**GOAL**
Find each line in the material below that contains the string "icon", with case counting, and copy those lines.

**RECORDED DATA**

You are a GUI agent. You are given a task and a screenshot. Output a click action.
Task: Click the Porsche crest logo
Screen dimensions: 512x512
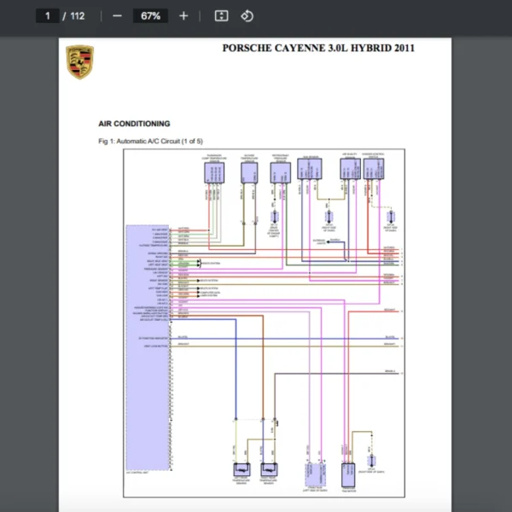79,62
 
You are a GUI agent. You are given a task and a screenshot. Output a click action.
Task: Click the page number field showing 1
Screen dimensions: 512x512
48,15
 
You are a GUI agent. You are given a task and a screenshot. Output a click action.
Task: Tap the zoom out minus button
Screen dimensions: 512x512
117,15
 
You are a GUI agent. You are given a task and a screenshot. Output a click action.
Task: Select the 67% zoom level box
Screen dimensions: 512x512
151,15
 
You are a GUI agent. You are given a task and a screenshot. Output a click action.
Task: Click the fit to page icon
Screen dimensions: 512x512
221,15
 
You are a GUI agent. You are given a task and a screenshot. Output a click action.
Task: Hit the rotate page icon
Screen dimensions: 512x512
247,15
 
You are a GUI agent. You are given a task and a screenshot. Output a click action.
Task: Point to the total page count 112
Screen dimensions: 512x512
77,15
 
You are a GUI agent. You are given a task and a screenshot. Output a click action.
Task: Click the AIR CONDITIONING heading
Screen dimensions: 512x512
134,124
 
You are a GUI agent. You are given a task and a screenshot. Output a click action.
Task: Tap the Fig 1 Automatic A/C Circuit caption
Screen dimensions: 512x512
150,141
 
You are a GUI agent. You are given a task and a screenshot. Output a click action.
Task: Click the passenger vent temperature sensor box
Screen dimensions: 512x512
214,172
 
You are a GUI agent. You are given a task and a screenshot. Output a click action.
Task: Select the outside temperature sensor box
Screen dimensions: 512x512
249,172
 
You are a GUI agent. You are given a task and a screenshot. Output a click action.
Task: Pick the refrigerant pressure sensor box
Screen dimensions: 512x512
280,172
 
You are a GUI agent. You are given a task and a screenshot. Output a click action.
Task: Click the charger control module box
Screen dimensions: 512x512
373,169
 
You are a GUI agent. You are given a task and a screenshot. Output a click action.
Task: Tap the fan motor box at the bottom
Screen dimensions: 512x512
347,474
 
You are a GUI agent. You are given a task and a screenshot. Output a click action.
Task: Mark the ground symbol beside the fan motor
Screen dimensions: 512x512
372,462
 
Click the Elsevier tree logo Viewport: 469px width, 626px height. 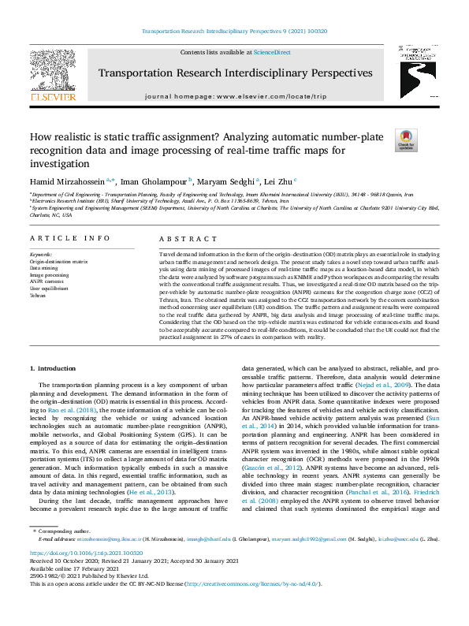pos(53,71)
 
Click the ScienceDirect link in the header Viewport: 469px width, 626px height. pos(272,53)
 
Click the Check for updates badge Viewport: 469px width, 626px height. pos(406,141)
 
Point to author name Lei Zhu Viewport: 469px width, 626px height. pos(277,181)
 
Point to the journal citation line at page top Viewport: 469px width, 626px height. pos(233,32)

**PROBLEM SOLUTION**
Task: Click the fit to page icon
Task: Hit the rotate page icon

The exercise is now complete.